Lesson of the Day: Don’t assume anything. Find the truth or you’ll be deceived by the lie.

Mikka

I hadn’t slept. After showering away the trauma and sipping my mother’s tea in her living room, I told her I was tired. Yet, I lay there wide awake.

When I’d turned my phone on, it lit up with message after message. I read everything. And then reread all the texts he sent.

Jay: Where are you?

Jay: You packed up everything and left. Where the hell did you go, Little Pebble?

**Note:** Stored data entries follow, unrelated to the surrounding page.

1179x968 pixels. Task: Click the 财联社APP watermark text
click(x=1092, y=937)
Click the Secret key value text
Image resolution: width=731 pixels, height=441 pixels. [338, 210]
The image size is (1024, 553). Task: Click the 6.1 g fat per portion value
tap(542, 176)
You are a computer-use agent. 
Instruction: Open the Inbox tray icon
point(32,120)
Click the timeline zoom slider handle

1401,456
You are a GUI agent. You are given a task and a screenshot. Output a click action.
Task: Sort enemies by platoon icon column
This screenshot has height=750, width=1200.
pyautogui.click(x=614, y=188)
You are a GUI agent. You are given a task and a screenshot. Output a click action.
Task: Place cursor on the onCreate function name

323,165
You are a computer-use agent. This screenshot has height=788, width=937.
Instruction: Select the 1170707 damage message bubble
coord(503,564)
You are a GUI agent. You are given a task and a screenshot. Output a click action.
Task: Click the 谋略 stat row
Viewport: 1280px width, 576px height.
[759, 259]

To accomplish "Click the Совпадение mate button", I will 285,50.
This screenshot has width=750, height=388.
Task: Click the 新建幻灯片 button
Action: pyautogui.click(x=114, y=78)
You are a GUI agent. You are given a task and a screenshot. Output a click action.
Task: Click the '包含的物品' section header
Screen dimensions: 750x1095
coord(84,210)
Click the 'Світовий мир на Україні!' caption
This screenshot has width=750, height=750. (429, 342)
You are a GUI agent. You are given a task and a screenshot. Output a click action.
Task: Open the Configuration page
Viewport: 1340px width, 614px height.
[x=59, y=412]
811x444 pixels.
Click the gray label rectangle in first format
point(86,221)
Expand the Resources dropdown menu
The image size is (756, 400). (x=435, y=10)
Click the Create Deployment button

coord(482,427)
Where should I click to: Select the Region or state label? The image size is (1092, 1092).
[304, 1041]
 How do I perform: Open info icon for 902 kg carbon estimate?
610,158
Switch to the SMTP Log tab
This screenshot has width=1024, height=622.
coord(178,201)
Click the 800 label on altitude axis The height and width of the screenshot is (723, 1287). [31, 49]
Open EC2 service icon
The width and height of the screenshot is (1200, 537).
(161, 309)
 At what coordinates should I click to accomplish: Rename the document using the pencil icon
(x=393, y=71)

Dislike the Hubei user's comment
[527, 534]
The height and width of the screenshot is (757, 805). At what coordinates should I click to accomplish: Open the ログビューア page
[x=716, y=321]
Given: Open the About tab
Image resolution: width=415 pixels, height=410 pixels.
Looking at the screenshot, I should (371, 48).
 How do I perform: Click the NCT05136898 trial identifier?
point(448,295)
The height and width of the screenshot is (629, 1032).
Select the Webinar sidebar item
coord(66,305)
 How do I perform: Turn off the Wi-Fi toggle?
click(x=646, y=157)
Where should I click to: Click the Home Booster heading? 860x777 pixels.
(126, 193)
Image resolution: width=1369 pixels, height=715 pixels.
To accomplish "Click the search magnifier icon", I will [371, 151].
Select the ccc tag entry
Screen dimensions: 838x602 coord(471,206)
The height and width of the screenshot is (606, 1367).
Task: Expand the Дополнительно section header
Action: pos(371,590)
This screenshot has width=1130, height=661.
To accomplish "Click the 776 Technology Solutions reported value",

Jay: If this is about the movie and Lela, I promise we can talk.

Jay: We need to talk either way.

Then, there were the voicemails.

The first hour of my flight: “Wrecking ball, why did you smash the relationship we were building together? Are you scared? Mad? We’ll work through it. Call me when you get this. I need to hear your voice.”

The third hour of my flight: “I’ve called you a million times but it goes straight to this voicemail and I’m not sure what else to say. I talked with Dougie and your mom. Whatever you’re doing isn’t right. You know how I know? Because we’re right. We’re the top of the class. The A on your assignment. The best in show. Me and you, little one. Please call me back.”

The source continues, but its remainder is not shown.